Acting against ancient journalism-school instincts — get the important stuff up high; nail the story down before you publish or broadcast — “Serial” instead invited its listeners on a wandering ride-along as Koenig tracked down leads and asked questions both factual and existential. Those who find this style maddening were far outnumbered, it would appear, by listeners who loved having the story served to them in thoughtful, baby-spoon bites. Fans even calmly accepted the open-endedness of the last episode, when Koenig failed to crack the case.

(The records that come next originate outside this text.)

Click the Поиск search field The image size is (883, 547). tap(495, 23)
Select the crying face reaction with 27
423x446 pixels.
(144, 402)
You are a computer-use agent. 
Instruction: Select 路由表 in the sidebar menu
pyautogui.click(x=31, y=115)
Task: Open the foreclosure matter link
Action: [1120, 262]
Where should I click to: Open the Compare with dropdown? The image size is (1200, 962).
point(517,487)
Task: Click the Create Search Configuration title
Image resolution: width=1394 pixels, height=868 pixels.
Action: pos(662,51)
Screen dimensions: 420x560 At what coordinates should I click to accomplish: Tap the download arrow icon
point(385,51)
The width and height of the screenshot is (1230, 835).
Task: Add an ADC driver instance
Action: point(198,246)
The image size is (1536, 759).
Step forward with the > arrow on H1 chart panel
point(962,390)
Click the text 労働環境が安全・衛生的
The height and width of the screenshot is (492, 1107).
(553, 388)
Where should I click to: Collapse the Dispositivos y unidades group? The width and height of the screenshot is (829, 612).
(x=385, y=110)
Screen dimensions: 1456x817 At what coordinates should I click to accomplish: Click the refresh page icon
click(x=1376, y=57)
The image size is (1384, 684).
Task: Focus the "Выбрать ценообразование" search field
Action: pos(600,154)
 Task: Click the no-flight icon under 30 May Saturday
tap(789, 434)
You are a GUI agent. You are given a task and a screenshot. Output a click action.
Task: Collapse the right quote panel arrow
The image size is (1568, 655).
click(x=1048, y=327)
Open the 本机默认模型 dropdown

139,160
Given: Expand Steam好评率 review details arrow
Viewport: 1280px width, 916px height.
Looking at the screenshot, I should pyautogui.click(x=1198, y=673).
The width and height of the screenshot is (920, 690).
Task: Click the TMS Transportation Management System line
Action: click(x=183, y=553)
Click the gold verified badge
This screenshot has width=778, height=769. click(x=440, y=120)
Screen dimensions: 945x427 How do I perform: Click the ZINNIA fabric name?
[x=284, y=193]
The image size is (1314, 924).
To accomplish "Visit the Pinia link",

All of which is to say you can’t help but think of “Serial” while enjoying director Andrew Jarecki’s fascinating and creepy “The Jinx: The Life and Deaths of Robert Durst,” a six-part ­documentary series that begins Sunday evening on HBO.

Similarly served in morsels rather than as a meal of more than three hours, “The Jinx” follows the trials and travails of Durst, now 71, an heir to a Manhattan ­real estate fortune. In the fall of 2001, Durst was arrested in connection with the murder of his neighbor in a cheap apartment house in Galveston, Tex. The victim’s body parts — minus the head — were found in trash bags in the bay. Durst’s arrest, as it happened, was one of tabloid New York’s first distractions from the Sept. 11, 2001, terrorist attacks.

Acquitted in 2003 (Asperger syndrome was part of his defense), Durst had admitted in court to sawing and hacking apart the victim’s body; he later served time for a bond violation and evidence tampering. He lives comfortably in New York.

But that’s not all. Durst’s pretty wife, Kathie, mysteriously vanished in 1982 and is still missing. One of his friends, who also knew his wife, was murdered in 2000. Although Durst has never been charged in either case, suspicions still swirl around all of it.

So there's a lot of material to unpack here, in whatever elliptically tantalizing order a documentary filmmaker might ­prefer — but is it interesting? I suggest that a fascination for Durst's guilt or innocence dissipates considerably the farther one gets from Page Six and the 212 area code.

Despite that, "The Jinx" is as irresistible as a bowl of peanuts. Jarecki, who made the memorably unsettling 2003 documentary "Capturing the Friedmans," also made a fictional feature film (2010's "All Good Things") that was loosely based on Durst's brushes with the law. Weirdly enough, that was the catalyst for Durst to contact Jarecki and invite him — and his camera — in for a project that would wind up taking several years to finish.

Although only parts 1 and 2 were available to critics when I had to file this review, it’s hard to deny that “The Jinx” easily hooks viewers in, so long as they can endure the gruesomeness of the Galveston crime-scene photos in the first episode. The beady-eyed Durst is a wily but generous interview subject, but where “The Jinx” really succeeds is in its fantastic attention to pace and detail, particularly in reenactments that are far and away better than what we usually see on “48 Hours,” et al. (Another nice touch: a soundtrack performed on a saw.)

Even with all the intelligent window dressing, that’s really all “The Jinx” boils down to: another strange story of an American weirdo who kept a few unlucky small-town homicide detectives very, very busy. In a room full of TV critics and reporters a few weeks ago, Jarecki all but promised that “The Jinx” would reach a satisfying conclusion in episode 6.

When it comes to documentaries and scripted dramas these days (and now podcasts), I don’t know what a “satisfying” conclusion really is anymore. It seems that ambiguity is always part of the package now.

The Jinx: The Life and Deaths of Robert Durst

(40 minutes; first of six parts) premieres Sunday at 8 p.m. on HBO.